YOUR INSTRUCTIONS
Return the line containing "Open Control Panel from the right pane" together with every later line up to the end of the records, exactly and with no pictures; return nothing else.

TASK MATERIAL
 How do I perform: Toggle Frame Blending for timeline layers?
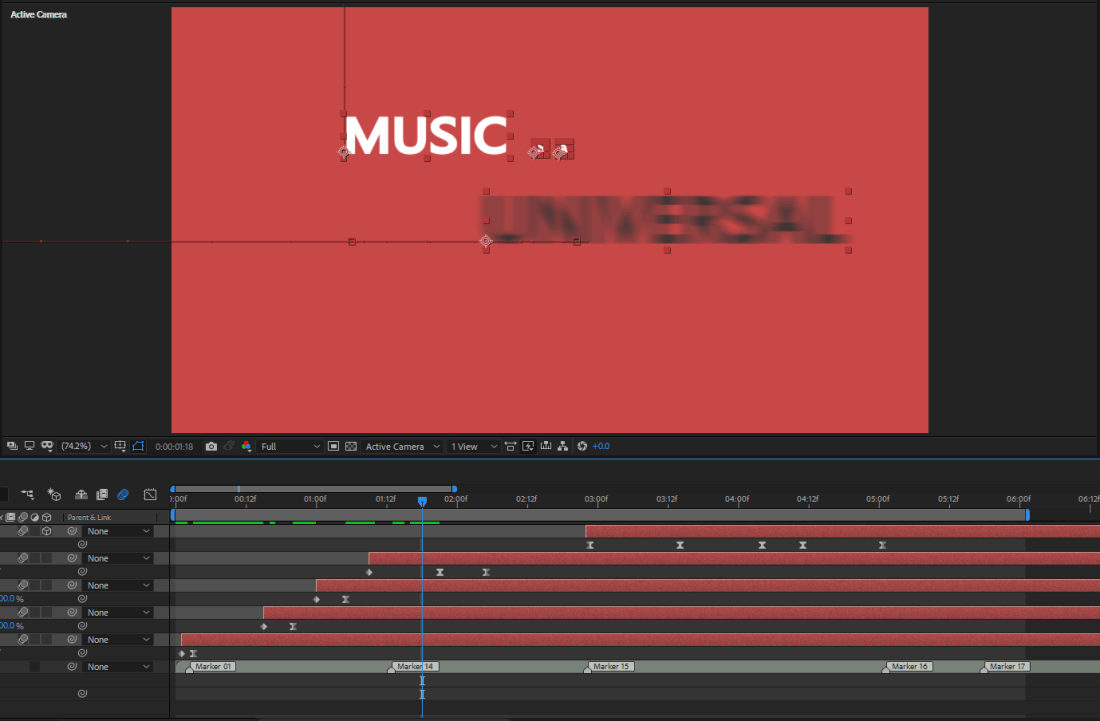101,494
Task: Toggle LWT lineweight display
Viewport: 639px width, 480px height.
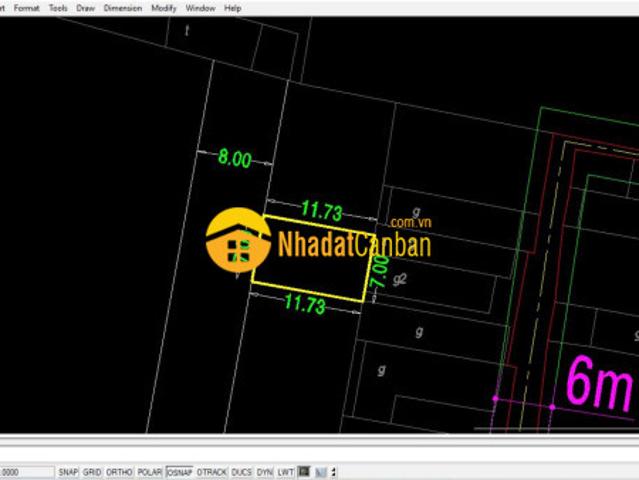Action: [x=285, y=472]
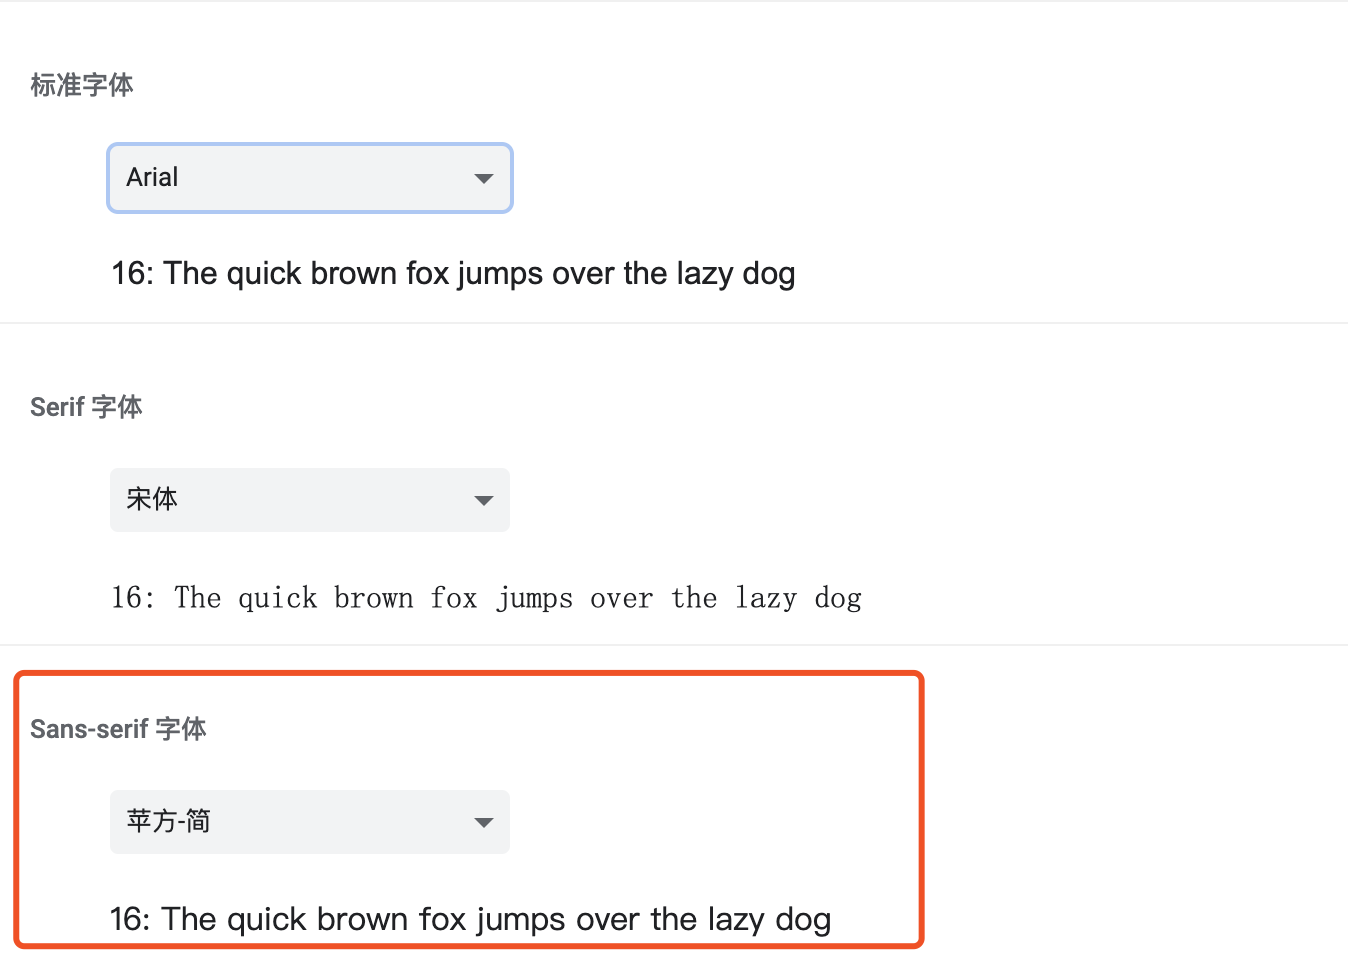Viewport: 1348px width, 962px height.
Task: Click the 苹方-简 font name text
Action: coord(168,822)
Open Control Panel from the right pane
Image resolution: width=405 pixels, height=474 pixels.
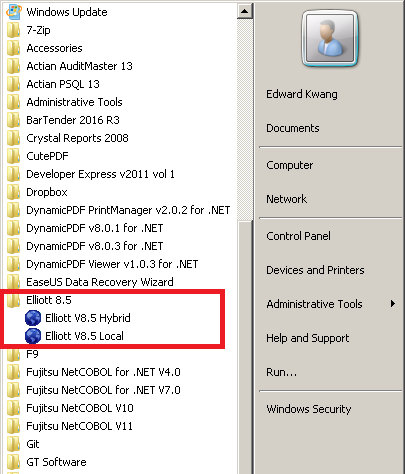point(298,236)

RESPONSE
Open Control Panel from the right pane
Image resolution: width=405 pixels, height=474 pixels.
point(298,236)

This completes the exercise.